MAST90084: Statistical Modelling Assignment 1
Hello, dear friend, you can consult us at any time if you have any questions, add WeChat: daixieit
MAST90084: Statistical Modelling Assignment 1
1. Let X and Y be two categorical random variables, X with I different categories identified with the set {1, . . . , I} and Y with J different categories identified with the set {1, . . . , J}. Suppose observations of the variable pair (X, Y) are tabulated in a I × J contingency table. Using standard notations, for a given (i, j) e {1, . . . , I} × {1, . . . , J}, nij is the entry in the (i, j)-th cell that denotes the count of observations with X equal to its i-th category and Y equal to its j-th category. A Poisson sampling model for the contingency table assumes that the nij’s are independently distributed with
nij ~ Poi(µij),
where µij denotes the Poisson mean for the cell count nij .
(a) Derive the conditional joint distribution of {nij}(i,j)e(1,...,I}x(1,...J} given n, where n := 1<i<I nij .
1<j<J Identify the name of this distribution, and explicitly state what its parameter values are in terms of
{µij}(i,j)e(1,...,I}x(1,...J} and n. [5]
(b) Let I = J = 2. The quantity , also known as the odds ratio, measures the association between
X and Y . What should be the value of the odds ratio if X and Y are independent and why? [3]
2. Data in the following 2 × 2 × 3 contingency table were used to study the effect of passive smoking on lung cancer. The table summarizes the results of case-control studies from 3 countries for nonsmoking women married to smokers. (Source: Blot and Fraumeni, J. Nat. Cancer Inst., 77:993-1000 (1986) and Agresti
(1996).)
Country |
Spouse Smoked |
Cases |
Controls |
Japan |
No Yes |
21 73 |
82 188 |
UK |
No Yes |
5 19 |
16 38 |
USA |
No Yes |
71 137 |
249 363 |
(a) A log-linear model mod1 can be fitted to the data, with the results being given in the following R output. Give the mathematical formula of form ln(µ) = . . . for the mean model of mod1, where µ is the mean of the response. Any dummy variables in your formula should be explicitly defined. [5]

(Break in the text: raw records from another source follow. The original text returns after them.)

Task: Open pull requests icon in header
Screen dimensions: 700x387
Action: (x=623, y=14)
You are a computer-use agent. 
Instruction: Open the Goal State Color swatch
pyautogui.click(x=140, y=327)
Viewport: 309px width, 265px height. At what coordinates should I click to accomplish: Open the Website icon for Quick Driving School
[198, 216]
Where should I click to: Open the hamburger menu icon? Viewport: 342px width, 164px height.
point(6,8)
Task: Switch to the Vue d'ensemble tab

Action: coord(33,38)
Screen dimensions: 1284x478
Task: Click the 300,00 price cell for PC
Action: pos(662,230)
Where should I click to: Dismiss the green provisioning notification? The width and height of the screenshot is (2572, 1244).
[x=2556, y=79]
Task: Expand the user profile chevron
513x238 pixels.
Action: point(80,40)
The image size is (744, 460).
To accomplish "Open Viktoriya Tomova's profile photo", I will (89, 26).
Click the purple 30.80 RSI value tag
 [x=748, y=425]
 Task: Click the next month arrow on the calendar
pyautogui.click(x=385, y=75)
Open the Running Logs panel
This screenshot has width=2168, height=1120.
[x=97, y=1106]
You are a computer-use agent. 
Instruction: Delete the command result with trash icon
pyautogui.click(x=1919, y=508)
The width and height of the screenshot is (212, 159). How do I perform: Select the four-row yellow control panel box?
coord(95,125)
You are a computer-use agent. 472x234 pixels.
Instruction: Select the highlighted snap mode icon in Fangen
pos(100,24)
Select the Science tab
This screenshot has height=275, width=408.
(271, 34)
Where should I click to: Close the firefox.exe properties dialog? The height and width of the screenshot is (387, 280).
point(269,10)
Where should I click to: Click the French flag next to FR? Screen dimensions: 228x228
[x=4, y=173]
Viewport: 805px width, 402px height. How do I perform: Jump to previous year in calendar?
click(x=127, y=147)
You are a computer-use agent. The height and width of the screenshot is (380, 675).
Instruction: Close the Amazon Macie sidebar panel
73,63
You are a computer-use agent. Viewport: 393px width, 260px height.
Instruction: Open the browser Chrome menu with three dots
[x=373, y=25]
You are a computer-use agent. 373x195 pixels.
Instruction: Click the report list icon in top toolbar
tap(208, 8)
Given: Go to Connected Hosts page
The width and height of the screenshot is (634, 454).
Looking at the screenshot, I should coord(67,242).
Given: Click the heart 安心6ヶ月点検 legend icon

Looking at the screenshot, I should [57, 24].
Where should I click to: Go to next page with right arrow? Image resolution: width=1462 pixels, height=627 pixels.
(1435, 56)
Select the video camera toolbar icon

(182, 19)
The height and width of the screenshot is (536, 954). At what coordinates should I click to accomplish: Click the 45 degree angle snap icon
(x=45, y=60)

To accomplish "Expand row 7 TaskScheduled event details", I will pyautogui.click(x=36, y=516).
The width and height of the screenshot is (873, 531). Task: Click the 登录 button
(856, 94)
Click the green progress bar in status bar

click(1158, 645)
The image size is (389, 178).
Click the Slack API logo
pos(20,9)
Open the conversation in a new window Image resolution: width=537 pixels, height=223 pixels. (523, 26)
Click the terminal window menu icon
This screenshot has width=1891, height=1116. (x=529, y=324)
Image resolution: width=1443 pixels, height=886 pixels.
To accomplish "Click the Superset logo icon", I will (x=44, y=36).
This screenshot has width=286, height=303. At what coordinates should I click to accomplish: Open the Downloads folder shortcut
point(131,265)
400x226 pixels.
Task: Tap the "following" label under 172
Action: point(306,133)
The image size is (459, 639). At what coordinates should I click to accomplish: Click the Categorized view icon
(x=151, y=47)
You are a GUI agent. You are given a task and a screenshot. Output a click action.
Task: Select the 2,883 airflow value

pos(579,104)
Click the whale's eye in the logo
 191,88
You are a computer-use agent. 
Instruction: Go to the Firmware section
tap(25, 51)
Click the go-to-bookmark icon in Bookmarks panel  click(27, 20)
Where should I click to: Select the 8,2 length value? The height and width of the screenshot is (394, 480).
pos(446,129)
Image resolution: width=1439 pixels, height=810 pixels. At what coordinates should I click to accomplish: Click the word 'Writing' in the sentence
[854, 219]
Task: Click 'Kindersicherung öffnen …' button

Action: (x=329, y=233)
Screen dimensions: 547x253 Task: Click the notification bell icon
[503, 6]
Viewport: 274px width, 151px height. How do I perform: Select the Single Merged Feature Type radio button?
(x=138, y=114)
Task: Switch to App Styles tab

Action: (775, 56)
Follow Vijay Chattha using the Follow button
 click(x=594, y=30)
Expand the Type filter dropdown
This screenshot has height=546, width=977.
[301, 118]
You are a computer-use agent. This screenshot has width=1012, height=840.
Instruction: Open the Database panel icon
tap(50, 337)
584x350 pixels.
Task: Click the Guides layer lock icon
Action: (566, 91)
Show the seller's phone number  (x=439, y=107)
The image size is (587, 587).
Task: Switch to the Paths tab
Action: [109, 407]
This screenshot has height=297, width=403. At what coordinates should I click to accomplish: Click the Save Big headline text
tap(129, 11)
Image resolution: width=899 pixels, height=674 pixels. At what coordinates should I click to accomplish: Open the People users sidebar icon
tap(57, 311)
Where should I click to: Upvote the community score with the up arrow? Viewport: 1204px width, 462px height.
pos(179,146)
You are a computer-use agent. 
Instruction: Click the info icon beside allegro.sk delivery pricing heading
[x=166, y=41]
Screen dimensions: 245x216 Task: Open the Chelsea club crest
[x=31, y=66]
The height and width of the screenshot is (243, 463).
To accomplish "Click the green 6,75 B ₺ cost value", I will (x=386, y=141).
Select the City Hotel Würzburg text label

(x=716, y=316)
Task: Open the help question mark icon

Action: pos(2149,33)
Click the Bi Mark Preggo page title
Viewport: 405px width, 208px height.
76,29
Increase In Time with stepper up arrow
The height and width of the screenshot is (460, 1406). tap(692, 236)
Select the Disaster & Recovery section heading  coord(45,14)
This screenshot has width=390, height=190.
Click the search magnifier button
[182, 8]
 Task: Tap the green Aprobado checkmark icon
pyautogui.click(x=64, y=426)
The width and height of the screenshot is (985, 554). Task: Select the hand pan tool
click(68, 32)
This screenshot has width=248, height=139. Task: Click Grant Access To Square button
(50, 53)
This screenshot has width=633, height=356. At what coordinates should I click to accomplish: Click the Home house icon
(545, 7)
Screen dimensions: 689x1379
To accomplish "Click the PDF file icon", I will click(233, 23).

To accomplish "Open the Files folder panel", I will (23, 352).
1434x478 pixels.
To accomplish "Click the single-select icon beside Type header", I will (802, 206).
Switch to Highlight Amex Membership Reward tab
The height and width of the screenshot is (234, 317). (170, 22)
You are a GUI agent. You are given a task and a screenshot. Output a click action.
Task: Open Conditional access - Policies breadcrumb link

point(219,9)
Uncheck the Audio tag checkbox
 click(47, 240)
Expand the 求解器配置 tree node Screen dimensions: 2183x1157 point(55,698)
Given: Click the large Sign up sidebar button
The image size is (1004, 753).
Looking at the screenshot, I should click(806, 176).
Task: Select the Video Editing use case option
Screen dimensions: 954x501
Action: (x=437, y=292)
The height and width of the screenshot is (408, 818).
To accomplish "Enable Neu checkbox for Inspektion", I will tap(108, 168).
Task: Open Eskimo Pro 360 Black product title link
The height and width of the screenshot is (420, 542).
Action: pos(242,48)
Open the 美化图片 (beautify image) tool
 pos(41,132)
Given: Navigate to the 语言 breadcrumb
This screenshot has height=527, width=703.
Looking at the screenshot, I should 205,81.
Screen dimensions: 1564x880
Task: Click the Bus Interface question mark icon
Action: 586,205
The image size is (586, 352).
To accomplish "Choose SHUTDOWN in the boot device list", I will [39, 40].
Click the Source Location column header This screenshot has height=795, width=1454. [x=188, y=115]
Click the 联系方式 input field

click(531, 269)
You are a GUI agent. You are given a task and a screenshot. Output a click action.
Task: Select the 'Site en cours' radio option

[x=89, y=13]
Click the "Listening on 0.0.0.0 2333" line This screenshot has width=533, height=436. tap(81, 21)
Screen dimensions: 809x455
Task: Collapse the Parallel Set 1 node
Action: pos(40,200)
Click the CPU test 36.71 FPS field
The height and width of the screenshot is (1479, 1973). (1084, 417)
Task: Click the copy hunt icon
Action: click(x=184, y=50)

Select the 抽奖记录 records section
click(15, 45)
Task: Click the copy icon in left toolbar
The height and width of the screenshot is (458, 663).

> pasSmoking .dat=data .frame(freq=c(21,73,5,19,71,137,82,188,16,38,249,363))
> pasSmoking .dat$Cnt=factor(rep(c("Japan","UK", "USA"), times=2, each=2))
> pasSmoking .dat$Smo=factor(rep(c("No","Yes"), times=6))
> pasSmoking .dat$Can=factor(rep(c("Case","Control"), each=6))
> pasSmoking .dat
freq Cnt Smo Can
1 21 Japan No Case
2 73 Japan Yes Case
3 5 UK No Case
4 19 UK Yes Case
5 71 USA No Case
6 137 USA Yes Case
7 82 Japan No Control
8 188 Japan Yes Control
9 16 UK No Control
10 38 UK Yes Control
11 249 USA No Control
12 363 USA Yes Control
> mod1=glm(freq~Cnt+Smo+Can+Cnt:Smo+Cnt:Can+Smo:Can, family=poisson, data=pasSmoking .dat) > anova(mod1, test="Chisq")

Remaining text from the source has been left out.